# DOCUMENT TEXT
.....

DS4420 // Machine Learning 2

Course description

Machine learning 2

Grading

30%	Homeworks
5%	In class exercises
30%	Mid-term
35%	Final project

Prerequisites

I assume you have taken ML1 (ds4400) or equivalent. Working knowledge of Python required (or you must be willing to pick up rapidly as we go).

Homeworks

Homeworks will consist of both written and programming components. The latter will be completed in Python, using a mix of standard libraries (numpy, pytorch, etc.)

Late Policy. Homeworks that are one day late will be subject to a 20% penalty; two days incurs 50%. Homeworks more than two days late will not be accepted.

Mid-term

The mid-term will be given in class, and will be testing for understanding of the core material presented in the course regarding the fundamentals covered in the first half of the course.

Projects

A big component of this course will be your project, which will involve picking a particular dataset on which to implement, train and evaluate machine learning models. Collaboration is allowed (team sizes <= 2, however). This project will be broken down into several graded deliverables, and culminate in a report and final presentation in class to your peers.

Here is an outline of the project expectations, (tentative) dates, etc.

Academic integrity policy

A commitment to the principles of academic integrity is essential to the mission of Northeastern University. The promotion of independent and original scholarship ensures that students derive the most from their educational experience and their pursuit of knowledge. Academic dishonesty violates the most fundamental values of an intellectual community and undermines the achievements of the entire University. For more information, please refer to the Academic Integrity Web page.

More specific to this class: It is fine to consult online resources for programming assignments (of course), but lifting a solution/implementation in its entirety is completely inappropriate. Moreover, you must list all sources (websites/URLs) consulted for every homework; failing to do so will constitute a violation of academic integrity. In general, you must also be able to explain whatever code you use.

.....

# STORED DATA

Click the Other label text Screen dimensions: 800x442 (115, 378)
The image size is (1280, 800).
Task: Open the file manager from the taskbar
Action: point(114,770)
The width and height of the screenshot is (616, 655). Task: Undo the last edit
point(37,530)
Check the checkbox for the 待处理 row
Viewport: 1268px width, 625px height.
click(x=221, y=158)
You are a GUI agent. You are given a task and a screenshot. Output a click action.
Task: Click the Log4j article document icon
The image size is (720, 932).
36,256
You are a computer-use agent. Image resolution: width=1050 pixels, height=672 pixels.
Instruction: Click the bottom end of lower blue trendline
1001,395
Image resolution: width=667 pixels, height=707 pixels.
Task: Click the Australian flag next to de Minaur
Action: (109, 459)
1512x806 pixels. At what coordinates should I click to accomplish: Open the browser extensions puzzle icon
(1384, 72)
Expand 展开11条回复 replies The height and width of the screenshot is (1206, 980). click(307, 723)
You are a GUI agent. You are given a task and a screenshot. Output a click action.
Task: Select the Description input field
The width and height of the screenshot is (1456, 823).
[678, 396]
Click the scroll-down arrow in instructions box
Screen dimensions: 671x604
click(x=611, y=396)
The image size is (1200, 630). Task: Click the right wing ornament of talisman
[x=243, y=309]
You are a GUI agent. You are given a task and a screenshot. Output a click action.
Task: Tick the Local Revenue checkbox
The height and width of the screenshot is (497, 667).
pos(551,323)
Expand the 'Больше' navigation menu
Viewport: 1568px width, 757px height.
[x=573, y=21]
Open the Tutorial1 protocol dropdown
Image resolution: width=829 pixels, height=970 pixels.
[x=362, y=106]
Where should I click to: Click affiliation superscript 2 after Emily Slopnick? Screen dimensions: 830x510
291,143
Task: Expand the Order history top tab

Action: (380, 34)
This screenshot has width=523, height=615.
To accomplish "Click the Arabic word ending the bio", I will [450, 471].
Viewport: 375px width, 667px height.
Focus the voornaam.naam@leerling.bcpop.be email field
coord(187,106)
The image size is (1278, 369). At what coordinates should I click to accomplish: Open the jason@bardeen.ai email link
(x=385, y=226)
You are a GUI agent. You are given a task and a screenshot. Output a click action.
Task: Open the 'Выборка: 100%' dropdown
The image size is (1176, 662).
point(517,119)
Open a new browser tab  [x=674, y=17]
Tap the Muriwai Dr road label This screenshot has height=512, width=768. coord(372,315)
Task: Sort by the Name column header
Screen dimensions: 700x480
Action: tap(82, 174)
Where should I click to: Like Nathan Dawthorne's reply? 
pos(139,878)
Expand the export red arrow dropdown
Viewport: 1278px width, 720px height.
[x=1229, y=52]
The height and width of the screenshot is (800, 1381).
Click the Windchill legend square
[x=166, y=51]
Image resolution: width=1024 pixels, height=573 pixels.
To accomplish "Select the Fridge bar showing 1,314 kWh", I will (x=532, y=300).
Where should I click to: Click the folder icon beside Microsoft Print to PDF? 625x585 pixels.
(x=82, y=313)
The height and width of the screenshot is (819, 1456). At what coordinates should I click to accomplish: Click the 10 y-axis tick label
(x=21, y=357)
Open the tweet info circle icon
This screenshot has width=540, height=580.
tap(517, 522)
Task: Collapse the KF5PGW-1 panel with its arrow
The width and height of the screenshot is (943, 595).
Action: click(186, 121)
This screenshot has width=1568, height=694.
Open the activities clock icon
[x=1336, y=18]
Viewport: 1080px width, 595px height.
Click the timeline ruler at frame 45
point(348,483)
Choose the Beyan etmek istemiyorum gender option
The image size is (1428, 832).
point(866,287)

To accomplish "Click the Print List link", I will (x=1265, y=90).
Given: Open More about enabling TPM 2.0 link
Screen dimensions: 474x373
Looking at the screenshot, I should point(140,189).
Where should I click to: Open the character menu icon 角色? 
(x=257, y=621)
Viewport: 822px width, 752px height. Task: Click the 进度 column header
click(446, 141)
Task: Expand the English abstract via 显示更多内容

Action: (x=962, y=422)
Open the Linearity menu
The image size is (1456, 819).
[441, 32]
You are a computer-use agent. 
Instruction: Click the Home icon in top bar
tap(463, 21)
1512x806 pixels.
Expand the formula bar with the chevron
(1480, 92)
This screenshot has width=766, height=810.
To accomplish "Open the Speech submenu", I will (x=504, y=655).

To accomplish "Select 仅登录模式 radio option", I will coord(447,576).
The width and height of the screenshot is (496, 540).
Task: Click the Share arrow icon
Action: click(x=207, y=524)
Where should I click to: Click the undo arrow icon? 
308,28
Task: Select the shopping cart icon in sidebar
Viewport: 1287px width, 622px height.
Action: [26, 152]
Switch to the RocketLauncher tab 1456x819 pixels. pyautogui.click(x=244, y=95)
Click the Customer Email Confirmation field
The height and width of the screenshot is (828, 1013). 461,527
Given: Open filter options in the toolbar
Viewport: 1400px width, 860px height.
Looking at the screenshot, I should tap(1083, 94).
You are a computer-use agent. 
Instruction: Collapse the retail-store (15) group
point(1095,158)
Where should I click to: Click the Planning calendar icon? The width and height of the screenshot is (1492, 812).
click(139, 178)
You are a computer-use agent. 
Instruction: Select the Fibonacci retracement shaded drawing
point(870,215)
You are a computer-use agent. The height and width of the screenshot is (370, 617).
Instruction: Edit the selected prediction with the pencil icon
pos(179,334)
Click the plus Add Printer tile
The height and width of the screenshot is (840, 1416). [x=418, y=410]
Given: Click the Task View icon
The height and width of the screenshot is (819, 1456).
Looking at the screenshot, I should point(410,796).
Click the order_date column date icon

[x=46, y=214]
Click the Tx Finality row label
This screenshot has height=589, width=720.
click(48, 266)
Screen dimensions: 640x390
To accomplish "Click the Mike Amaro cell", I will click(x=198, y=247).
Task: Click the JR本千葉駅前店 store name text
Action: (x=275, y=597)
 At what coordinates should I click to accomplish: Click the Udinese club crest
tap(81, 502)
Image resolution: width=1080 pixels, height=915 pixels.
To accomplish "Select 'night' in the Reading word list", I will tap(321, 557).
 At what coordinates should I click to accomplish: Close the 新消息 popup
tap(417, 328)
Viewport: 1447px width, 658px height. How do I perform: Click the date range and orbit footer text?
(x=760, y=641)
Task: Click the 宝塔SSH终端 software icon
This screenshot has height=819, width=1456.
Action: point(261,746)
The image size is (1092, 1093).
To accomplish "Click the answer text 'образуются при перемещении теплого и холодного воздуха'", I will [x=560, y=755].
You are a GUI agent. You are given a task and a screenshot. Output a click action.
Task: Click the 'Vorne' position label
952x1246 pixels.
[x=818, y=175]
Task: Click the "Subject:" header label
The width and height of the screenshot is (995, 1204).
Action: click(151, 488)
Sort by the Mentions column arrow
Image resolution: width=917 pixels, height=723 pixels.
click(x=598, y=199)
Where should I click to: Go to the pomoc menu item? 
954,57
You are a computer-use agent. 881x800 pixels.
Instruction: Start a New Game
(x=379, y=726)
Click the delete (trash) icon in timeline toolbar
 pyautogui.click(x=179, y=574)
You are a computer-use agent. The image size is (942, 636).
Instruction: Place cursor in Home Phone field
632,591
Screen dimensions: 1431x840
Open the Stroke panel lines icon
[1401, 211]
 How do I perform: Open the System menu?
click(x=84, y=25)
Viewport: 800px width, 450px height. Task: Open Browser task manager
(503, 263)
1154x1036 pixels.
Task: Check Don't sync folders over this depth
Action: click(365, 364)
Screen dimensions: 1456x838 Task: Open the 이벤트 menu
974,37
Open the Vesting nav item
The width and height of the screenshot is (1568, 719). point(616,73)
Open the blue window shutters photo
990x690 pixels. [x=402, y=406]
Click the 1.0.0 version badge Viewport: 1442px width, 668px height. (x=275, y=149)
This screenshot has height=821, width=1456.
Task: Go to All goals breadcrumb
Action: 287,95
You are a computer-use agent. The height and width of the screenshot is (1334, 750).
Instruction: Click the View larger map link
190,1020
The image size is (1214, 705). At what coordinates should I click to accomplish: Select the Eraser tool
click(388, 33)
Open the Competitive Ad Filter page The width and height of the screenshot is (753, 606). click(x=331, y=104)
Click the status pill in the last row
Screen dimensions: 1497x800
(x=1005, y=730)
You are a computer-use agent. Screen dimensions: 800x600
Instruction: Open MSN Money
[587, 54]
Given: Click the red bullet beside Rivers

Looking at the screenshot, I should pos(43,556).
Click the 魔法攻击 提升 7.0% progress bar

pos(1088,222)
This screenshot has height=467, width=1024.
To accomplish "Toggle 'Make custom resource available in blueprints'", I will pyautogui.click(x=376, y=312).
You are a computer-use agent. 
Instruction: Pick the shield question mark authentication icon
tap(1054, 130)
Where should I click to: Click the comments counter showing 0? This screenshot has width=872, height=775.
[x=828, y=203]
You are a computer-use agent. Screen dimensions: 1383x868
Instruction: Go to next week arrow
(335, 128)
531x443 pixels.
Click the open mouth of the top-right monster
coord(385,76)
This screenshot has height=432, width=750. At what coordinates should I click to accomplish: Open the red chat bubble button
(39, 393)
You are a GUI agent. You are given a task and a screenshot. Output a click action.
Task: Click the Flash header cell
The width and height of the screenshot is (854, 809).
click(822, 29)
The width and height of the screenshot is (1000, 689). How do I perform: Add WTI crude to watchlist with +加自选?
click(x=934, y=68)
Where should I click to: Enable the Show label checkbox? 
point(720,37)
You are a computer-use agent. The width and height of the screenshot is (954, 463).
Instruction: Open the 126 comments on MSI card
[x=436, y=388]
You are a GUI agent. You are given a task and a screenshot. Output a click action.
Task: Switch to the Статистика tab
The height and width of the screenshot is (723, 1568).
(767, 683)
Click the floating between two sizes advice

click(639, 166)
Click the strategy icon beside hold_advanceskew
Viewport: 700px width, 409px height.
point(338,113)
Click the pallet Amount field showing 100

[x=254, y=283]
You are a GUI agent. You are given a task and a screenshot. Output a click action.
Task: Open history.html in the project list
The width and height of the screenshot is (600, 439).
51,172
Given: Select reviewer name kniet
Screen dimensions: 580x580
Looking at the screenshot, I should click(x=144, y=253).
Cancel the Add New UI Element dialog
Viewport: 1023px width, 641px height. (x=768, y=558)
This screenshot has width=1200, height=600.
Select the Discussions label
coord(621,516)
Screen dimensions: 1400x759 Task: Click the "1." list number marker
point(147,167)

.....

# WRITTEN TASKS
A - From the DS4420 course page, list every graded component with its percentage of the final grade.
B - Answer these from the DS4420 course page:
(i) What is the largest team size allowed for the project?
(ii) What penalty applies to a homework submitted two days late?
(iii) What must students list for every homework?

# SOLUTIONS IN ORDER
A -
Homeworks: 30%
In class exercises: 5%
Mid-term: 30%
Final project: 35%

B -
(i) Two.
(ii) 50%.
(iii) All sources (websites/URLs) consulted.